Erano gli anni ’60, epoca in cui le parole “donna” e “vino” coabitavano solo nei proverbi goliardici più o meno coloriti. Ma lei ci credeva, volle fondare un’azienda tutta sua e a suo nome, a garanzia dell’attenzione maniacale per il territorio e per i vitigni. Così, divenne presto la “Dama di Langa”, c’era al contempo qualcosa di confortante nel suo rispetto per le tradizioni e qualcosa di eccitante nel suo strizzare l’occhio alle tecnologie innovative.
Sennonché, “la vita è ciò che accade quando fai altri progetti”: la scomparsa prematura di “Sylla” e le vicissitudini che successivamente hanno investito l’azienda, hanno impedito il compimento di quel progetto.
Eppure il figlio Mauro ha continuato a crederci e, dopo lunghe e dolorose traversìe, ha avuto il coraggio di ripartire da zero, con un’azienda tutta da rifare.

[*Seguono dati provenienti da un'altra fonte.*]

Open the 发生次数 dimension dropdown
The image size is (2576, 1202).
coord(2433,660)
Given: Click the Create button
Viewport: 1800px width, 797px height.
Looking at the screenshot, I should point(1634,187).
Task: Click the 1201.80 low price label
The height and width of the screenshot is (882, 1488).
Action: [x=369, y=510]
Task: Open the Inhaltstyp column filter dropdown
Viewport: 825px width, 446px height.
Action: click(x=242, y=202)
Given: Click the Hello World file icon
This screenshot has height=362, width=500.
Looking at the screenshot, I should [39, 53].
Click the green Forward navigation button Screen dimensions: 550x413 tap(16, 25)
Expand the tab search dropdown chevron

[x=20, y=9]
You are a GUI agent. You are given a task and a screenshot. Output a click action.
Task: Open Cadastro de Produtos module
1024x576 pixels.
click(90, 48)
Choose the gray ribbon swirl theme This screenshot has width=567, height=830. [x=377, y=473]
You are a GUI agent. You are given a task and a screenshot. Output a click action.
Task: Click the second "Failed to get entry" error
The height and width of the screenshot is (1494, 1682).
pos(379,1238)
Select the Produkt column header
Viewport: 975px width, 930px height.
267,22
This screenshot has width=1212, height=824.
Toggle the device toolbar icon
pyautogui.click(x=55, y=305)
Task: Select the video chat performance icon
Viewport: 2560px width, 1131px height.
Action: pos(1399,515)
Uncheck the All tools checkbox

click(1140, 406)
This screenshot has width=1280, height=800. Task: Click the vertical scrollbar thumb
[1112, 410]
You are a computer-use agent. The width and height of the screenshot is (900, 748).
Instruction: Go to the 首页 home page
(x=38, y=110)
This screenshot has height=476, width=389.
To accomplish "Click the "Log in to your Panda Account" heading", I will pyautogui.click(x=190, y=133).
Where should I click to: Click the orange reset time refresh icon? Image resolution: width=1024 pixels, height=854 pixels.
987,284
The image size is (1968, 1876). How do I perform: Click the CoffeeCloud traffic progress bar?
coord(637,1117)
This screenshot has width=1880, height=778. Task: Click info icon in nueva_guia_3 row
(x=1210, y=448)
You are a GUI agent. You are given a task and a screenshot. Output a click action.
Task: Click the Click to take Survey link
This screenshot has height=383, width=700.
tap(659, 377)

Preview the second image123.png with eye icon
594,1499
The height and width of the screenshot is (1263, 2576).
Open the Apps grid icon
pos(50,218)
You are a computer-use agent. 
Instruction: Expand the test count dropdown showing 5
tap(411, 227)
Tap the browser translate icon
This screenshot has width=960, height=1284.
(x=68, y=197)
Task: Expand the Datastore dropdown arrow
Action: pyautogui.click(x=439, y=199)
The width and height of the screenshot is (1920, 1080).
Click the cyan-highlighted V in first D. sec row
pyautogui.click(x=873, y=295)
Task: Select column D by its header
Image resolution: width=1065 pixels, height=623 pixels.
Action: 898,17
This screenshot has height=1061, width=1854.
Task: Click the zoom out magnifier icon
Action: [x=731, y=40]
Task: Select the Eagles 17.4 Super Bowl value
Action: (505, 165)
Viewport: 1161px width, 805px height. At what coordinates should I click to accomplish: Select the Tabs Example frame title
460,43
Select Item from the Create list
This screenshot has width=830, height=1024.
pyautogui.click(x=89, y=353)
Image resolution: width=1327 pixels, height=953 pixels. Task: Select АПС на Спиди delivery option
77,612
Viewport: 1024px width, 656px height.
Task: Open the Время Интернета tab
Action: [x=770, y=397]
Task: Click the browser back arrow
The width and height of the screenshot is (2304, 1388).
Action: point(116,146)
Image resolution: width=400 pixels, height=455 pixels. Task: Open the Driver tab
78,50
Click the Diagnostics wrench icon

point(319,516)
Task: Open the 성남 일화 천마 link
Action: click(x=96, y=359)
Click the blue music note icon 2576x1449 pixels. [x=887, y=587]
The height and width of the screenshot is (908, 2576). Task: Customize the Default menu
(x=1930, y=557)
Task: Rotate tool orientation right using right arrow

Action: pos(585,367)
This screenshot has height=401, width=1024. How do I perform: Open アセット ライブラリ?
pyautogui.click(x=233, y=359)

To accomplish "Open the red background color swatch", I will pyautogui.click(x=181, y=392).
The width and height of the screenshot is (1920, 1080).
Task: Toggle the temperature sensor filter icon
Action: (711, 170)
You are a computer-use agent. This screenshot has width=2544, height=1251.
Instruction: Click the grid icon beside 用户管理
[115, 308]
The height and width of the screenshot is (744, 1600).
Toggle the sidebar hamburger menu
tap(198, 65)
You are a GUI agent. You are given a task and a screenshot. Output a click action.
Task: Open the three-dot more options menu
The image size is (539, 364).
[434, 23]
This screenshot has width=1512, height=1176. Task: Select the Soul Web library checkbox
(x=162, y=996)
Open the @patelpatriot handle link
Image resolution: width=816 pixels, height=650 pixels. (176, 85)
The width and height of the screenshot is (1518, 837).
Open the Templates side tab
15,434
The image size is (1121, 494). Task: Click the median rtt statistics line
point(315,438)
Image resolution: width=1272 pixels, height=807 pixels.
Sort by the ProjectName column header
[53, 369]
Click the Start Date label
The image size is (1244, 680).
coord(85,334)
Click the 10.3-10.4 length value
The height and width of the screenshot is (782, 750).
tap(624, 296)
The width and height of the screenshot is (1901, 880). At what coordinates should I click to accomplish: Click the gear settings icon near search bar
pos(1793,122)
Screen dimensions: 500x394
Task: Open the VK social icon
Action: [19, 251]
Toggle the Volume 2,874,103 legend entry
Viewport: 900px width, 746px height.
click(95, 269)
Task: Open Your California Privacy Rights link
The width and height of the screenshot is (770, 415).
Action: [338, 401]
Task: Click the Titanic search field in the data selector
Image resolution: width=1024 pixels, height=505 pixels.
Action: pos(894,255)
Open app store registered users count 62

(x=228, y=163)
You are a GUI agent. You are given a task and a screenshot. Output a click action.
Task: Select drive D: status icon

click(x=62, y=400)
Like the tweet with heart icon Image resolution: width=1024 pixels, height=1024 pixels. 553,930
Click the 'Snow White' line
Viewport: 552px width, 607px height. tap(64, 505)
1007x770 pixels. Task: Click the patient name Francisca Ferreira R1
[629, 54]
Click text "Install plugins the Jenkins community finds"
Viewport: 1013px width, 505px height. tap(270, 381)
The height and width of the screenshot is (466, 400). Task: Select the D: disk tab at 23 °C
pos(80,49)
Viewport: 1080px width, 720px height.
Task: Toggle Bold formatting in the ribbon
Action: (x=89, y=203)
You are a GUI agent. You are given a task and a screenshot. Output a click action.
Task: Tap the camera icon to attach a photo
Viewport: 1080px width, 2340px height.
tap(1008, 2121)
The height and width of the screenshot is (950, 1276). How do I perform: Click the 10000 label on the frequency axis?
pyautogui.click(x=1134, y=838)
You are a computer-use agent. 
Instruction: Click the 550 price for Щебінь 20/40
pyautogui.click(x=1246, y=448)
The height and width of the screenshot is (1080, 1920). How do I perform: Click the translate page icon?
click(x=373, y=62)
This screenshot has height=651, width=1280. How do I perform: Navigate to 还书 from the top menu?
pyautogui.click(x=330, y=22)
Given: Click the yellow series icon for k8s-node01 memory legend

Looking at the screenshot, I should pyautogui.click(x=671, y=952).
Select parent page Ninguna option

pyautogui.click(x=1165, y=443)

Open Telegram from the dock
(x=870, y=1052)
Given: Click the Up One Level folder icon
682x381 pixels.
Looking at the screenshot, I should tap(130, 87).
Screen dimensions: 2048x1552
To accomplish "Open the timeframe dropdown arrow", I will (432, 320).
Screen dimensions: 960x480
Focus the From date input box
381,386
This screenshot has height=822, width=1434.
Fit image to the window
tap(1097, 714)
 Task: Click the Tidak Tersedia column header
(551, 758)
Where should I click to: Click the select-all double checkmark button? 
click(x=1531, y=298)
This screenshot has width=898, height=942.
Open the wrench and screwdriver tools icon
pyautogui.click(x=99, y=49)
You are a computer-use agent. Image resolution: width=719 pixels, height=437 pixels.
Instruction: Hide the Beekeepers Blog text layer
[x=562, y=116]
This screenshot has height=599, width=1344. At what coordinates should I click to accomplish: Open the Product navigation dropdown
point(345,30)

Oggi l’azienda, gestita interamente dalla famiglia Sebaste, cura circa 30 ettari di Olimpo del Nebbiolo: Alba, Serralunga, Barolo, La Morra, Verduno, Vinchio, Diano d’Alba, Montelupo, Mango, Piobesi e Vezza.
Barolo DOCG Trèsüri 2017 14,5%
Il mio professore di filosofia sosteneva che per superare brillantemente l’esame fosse necessario, prima di tutto, sapere bene l’indice del manuale. Ecco, in questo caso il principio calza a pennello: per degustare correttamente questo barolo occorre prima di tutto leggere l’etichetta, e farsi due domande sul nome così buffo (per i non piemontesi): Trèsüri, “tre surì”, assemblaggio di 3 cloni di uve nebbiolo provenienti da 3 vigne con caratteristiche pedoclimatiche differenti per esposizione e temperatura e coltivate su suoli calcarei non omogenei tra loro. Curiosa di vederlo e soprattutto di assaggiarlo, accantono l’informazione sull’assemblaggio.
Nel bicchiere è rubino profondo e compatto.
Al naso arrivano i frutti rossi, che però non esplodono, il frutto rimane compresso, quasi come se anziché fresco fosse essiccato, così come i fiori, in un pot-pourri non stucchevole. Seguono le spezie, soprattutto i chiodi di garofano, il tabacco dolce. Il tannino scalpita un poco, si sente che esce dalla trama e scappa ai lati della bocca. Alla fine, comprendo l’importanza dell’assemblaggio – che in questo caso è una vera opera ingegneristica – dei tre cloni di nebbiolo: le caratteristiche delle singole vigne e dei loro cloni si sono compensate reciprocamente al punto da generare un equilibrio sorprendente.
Barolo DOCG 2017 Cerretta
A differenza del fratello Trèsüri, in questo caso il rubino è meno impenetrabile.
Al naso arriva immediatamente la nota pietrosa, di ferro, che è poi il “primo impatto” classico del nebbiolo, così come del cugino Sangiovese. Il frutto rosso è più aperto, sono protagoniste la ciliegia marasca e l’arancia rossa. Sopraggiungono in sequenza le erbe aromatiche e la scatola di sigari. All’assaggio, la prima cosa che noto, forse perché diversa dal vino precedente, è il tannino integrato: rimane nella trama, non scappa, e così quegli immaginari chicchi di melograno scorrono lungo la bocca senza fuoriuscire dai binari, dal percorso. Il sorso termina con una nota sapida piuttosto marcata e una inaspettata quanto divertentissima freschezza che permane in bocca.
Barolo DOCG 2015 Ghè Riserva
Nel mondo del vino, ci sono “Riserva” che sorprendono. Che son capaci di donare esperienze tutt’altro che aspettate. Ecco, questo è uno di quei casi. All’esame visivo il vino si presenta indubbiamente limpido, di un rubino molto profondo che tende al granato.
Al naso la sorpresa arriva tutta insieme: i frutti scuri non sono essiccati ma freschi e polposi, direi appena colti. Mora, mirtillo, ribes. Dietro ai frutti neri e alla viola e iris arriva un piacevolissimo mosaico di spezie, soprattutto cannella. In bocca la sorpresa del naso è confermata da una deliziosa cremosità di after eight, sarà per quella nota balsamica che arriva direttamente dalla botte di rovere francese dove il vino invecchia per 30 mesi, che si accompagna al retrogusto di cioccolato. Tutto ciò rende il sorso godibilissimo, non ingombrante, che, appunto, per una Riserva è il dono più grande.